4 Mayıs 2015 Pazartesi

Bir Endüstri Çağı Sessizliği

Bir endüstri çağı sessizliğidir bu, ki geceleri sokaklara çıkıp avaz avaz bağırmak ister insan. Sabahlara kadar uyuyanlara inat öpüşmek ister. Hiçbir fabrika mutluluk üretemez, çiseleyen yağmuru kutsayan mızıkacı çocuk kadar. Ve gece yarılarına inanan bizler kadar.

Çünkü biz vardık gecenin sokaklarında. Ayıplarımızı örtecek ağaçlar vardı, çiçekleri bekleyen dallarıyla. Ve mutlu olmak modern zaman insanına yapılacak en büyük ayıptı. Bir türlü barışamadılar ayıpla. Çünkü ayıpları izlerdi onları karabasanlı uykularına kadar. Bizeyse, yaşlı bir geyik gülümserdi çok uzaklardan.

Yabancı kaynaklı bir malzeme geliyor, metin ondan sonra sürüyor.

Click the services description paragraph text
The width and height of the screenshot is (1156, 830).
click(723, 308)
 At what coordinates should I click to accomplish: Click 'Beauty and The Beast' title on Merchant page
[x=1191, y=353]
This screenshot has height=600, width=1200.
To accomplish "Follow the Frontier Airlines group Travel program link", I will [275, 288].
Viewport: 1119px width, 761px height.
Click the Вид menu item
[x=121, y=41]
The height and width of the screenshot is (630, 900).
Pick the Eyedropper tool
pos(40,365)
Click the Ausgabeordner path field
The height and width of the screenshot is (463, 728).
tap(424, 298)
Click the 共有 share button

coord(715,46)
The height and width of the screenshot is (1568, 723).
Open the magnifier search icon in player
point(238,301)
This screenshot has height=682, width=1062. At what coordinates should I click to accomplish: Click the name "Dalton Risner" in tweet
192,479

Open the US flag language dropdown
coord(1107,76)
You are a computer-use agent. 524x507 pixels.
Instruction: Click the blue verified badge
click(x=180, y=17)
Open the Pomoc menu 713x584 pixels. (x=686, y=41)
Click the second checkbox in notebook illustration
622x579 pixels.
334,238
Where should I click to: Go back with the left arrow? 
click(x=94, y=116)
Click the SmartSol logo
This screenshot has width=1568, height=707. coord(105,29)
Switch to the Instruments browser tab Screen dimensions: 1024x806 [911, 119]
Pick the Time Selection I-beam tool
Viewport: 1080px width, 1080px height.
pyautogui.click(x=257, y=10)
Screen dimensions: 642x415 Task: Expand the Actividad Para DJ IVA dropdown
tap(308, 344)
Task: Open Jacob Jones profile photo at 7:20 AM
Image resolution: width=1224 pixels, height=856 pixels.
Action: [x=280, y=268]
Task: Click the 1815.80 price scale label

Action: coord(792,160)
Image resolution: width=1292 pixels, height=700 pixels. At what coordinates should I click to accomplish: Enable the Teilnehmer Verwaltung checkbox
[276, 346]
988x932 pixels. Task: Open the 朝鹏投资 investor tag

Çünkü biz çok gençtik. Toprağa atılmış yeni bir tohum gibi, yeni filizlenen bir dal gibi, dallarda açan çiçekler gibi, hiç ölmeyecek gibi gençtik. En doğru kelimelerle kuruyorduk en yanlış cümleleri. En büyük barışlardan kaçıyorduk, koca savaşların ortasına.

Büyük kazanımlarla beraber, kaybediyorduk; neyi kaybettiğimizi bilmeden. Oysa modern zamanda insanlar, her şeyi biliyormuş gibi konuşuyor ve hiçbir şey bilmiyormuş gibi yaşıyorlardı. Biz de onların dünyasında yaşıyorduk. Bilmiyorum... Uzun zamandır durup durup kelimelerin yetmediğini düşünürüm. Bir de; güzel insanlardan ziyade, ne kazanabileceğimi.

Kendini öldürmeye programlanmış biyokimyasal makinalardık. Ve mutlu olmak istedik, hiç ölmeyecek gibi. Belki biz biraz daha gençtik, inandık. Ve belki sadece tutkulu ruhlarımızın hezeyanlarıydı bunlar.

"Bir endüstri çağı sessizliğidir bu; büyük cennetler gösterisi altında, tekil kıyametler saklar."

Ama umutlarımızın alışmışlığı kadar duyarlıyız mutluluğa. Ve bir gün, elbet bir gün; bir kuşun cıvıltısına, bir yaprağın hışırtısına, bir yağmurun şırıltısına sebeplenip avaz avaz bir gece gibi çökeceğiz insanlığa: tüm gençliğimizle ve tutkumuzla. Büyük barışlarda gülümseyecek yaşlı bir geyik, hiç ölmeyecekmiş gibi.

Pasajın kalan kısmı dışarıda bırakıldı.